3. Geostatistics: Reference is made to how the geological features constrain the fine scale 3D models (of > 2 million blocks - which was large for the time) using geostatistical techniques. By the early 90s, the use of geostatistical methods was becoming more widespread and how it has been applied in this case is covered better by Refs. 1 - 5 in this paper.
Location and structure maps of Anguille Marine are given in Figures 1 - 4.
4. Brief field facts: Discovery 1962; primary depletion commenced in 1966 but reservoir pressure fell rapidly over the next 2 - 3 years and GOR increased; waterflooding from 1971 restored pressure support but channelling led to early water breakthrough; infill drilling not very successful due to lack of current understanding of complex reservoir geology; new approach in 1990 focused more strongly on the reservoir geology of this heterogeneous low sand/shale ratio system recognising the characteristic geometries of a tubditic fan - lobes channels, levees, slumps, laminated facies etc.
5. The approach: It is important in all reservoir simulation studies to have a clear logic to how we approach the simulation of a large complex reservoir system. Here they describe their general methodology although details are in Refs. 1 - 4 at the end of the paper. Basically they: describe and model upper reservoir/ extend to the whole reservoir/ try to translate the geological model to a practical simulation model. On the latter issue they describe the use of “partial models” where just a smaller sector of the reservoir is studied but lessons are taken back into the full model.

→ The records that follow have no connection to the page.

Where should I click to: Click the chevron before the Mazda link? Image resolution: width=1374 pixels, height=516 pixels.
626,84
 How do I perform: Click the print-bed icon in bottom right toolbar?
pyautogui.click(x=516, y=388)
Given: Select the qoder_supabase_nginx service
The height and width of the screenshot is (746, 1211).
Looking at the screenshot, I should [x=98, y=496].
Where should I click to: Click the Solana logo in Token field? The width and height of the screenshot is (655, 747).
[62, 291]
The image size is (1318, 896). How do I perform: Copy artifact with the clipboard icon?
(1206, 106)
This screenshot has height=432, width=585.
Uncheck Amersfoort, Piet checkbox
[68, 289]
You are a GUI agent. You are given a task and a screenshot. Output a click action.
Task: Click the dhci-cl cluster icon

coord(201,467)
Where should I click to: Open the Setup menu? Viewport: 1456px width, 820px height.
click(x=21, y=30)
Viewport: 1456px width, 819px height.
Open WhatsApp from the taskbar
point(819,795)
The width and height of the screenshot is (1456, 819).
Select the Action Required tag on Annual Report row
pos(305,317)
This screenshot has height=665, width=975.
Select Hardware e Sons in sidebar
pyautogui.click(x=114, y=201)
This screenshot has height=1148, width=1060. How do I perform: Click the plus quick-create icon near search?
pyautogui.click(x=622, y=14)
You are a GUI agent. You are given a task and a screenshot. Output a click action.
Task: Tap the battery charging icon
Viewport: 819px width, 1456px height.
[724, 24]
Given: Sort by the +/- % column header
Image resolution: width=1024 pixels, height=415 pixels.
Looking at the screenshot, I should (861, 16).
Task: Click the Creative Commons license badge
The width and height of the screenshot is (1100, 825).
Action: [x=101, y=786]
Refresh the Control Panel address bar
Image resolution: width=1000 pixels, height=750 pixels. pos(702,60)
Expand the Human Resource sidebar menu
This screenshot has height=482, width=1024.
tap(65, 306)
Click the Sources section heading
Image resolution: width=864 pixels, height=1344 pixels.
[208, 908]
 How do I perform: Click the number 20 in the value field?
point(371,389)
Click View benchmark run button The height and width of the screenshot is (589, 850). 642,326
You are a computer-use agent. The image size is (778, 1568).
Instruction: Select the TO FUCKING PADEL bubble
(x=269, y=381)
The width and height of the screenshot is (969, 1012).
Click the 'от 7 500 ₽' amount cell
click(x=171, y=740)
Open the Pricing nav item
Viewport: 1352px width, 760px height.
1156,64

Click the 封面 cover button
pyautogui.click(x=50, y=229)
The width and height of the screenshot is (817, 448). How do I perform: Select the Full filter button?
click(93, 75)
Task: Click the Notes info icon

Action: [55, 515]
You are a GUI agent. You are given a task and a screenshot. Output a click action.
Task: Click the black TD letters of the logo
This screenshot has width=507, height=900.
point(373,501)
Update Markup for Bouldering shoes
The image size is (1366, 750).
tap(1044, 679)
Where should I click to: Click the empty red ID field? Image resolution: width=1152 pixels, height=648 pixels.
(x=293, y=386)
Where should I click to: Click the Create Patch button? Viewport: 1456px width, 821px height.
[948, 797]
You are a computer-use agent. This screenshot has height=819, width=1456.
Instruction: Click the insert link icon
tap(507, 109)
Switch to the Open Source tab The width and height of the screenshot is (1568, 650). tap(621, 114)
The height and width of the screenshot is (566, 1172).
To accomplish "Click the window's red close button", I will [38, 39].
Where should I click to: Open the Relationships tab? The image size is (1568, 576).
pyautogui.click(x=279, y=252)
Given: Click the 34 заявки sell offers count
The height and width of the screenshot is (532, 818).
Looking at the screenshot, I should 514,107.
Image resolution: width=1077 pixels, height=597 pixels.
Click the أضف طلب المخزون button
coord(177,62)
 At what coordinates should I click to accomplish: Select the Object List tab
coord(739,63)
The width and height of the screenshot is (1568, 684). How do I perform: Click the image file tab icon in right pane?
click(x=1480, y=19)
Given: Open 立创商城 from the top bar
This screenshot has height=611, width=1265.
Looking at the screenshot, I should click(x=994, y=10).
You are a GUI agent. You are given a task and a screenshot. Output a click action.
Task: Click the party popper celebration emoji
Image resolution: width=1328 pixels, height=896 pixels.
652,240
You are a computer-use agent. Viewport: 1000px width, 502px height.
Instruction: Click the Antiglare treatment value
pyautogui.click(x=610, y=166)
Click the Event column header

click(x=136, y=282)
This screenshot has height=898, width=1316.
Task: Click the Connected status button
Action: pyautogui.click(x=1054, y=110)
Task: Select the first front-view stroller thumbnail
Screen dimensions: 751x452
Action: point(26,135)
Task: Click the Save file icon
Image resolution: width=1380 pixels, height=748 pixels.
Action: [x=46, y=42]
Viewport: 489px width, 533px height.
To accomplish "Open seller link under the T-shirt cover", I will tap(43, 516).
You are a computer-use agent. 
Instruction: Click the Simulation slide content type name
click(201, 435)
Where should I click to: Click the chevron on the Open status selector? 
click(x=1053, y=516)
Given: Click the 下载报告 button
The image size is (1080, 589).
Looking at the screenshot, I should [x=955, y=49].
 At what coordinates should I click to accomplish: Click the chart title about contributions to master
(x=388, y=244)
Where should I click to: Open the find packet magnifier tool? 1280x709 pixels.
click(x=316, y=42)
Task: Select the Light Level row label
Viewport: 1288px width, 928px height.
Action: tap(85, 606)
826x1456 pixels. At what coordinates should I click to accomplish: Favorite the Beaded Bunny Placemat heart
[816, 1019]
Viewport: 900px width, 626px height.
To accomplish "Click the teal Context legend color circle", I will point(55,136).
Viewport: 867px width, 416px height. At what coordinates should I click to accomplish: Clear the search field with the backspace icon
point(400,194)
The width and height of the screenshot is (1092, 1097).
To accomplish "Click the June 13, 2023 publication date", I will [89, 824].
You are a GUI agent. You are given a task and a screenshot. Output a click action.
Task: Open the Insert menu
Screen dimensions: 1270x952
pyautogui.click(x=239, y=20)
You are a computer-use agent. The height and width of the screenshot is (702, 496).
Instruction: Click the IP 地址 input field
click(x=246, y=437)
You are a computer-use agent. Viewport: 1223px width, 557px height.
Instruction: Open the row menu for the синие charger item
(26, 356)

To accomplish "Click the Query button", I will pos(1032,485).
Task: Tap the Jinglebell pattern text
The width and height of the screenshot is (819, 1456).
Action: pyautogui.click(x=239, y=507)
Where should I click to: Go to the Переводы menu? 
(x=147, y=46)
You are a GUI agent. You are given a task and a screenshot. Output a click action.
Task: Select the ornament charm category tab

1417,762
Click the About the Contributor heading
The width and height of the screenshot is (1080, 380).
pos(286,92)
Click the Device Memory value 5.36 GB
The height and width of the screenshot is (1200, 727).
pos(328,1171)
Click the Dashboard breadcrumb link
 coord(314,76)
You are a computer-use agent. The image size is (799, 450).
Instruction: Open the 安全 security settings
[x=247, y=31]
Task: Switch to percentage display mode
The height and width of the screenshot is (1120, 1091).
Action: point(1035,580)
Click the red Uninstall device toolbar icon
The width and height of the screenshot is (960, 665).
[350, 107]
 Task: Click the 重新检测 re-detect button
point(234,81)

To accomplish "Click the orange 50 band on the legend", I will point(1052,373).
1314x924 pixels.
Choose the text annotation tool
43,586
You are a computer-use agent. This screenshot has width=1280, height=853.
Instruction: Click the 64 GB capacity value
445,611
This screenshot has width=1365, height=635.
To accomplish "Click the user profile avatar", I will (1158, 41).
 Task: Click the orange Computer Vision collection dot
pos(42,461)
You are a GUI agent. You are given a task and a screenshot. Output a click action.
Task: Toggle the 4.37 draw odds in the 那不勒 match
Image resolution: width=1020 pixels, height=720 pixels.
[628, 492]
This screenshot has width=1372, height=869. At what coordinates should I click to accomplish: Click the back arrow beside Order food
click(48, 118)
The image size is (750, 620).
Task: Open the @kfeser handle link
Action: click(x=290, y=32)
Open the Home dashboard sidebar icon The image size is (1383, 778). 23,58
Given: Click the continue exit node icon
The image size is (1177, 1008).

6. Reservoir description: Section 2 of the paper gives a sedimentological description of the reservoir as a “slope-apron fan” of complex lithology (depositional model Figure 3) in which 14 (simplified) facies were retained; criteria of composite log recognition of various facies shown in Figure 5. Some contradictory water breakthrough observations were noted. Table 1 gives sedimentary body dimensions (lengths and widths) for channels, lobes. levees/crevasse-splay, slumps, channels (Upper Anguille); Table 2 gives mean petrophysical characteristics. A very important final result for reservoir simulation is the identification of five scales of heterogeneity - Figures 6 and 7; this makes the geological analysis and information numerically useable.
7. Sedimentary history: In earlier reservoir simulation studies, and indeed up to the present time, it is rare to see sedimentary history discussed in terms of a sequence stratigraphic analysis (even mentioning the pioneering work on sea level changes of P. R. Vail et al, “Seismic stratigraphy and global changes of sea level”, in Seismic Stratigraphy, Applications to Hydrocarbon Exploration, AAPG Memoir 26, pp. 49-212, 1977). Chronostratigraphic correlations refer to the “timelines” of simultaneous deposition. This analysis underpins much of the reservoir description but we will not elaborate on it here.
8. Geostatistical modelling: Mainly discussed in Refs. 1 and 2 of this paper. Firstly, focus on geostatistical modelling of the 3D distributions of the major flow units (channels and lobes) and barriers (laminated facies or slumps) for the entire reservoir.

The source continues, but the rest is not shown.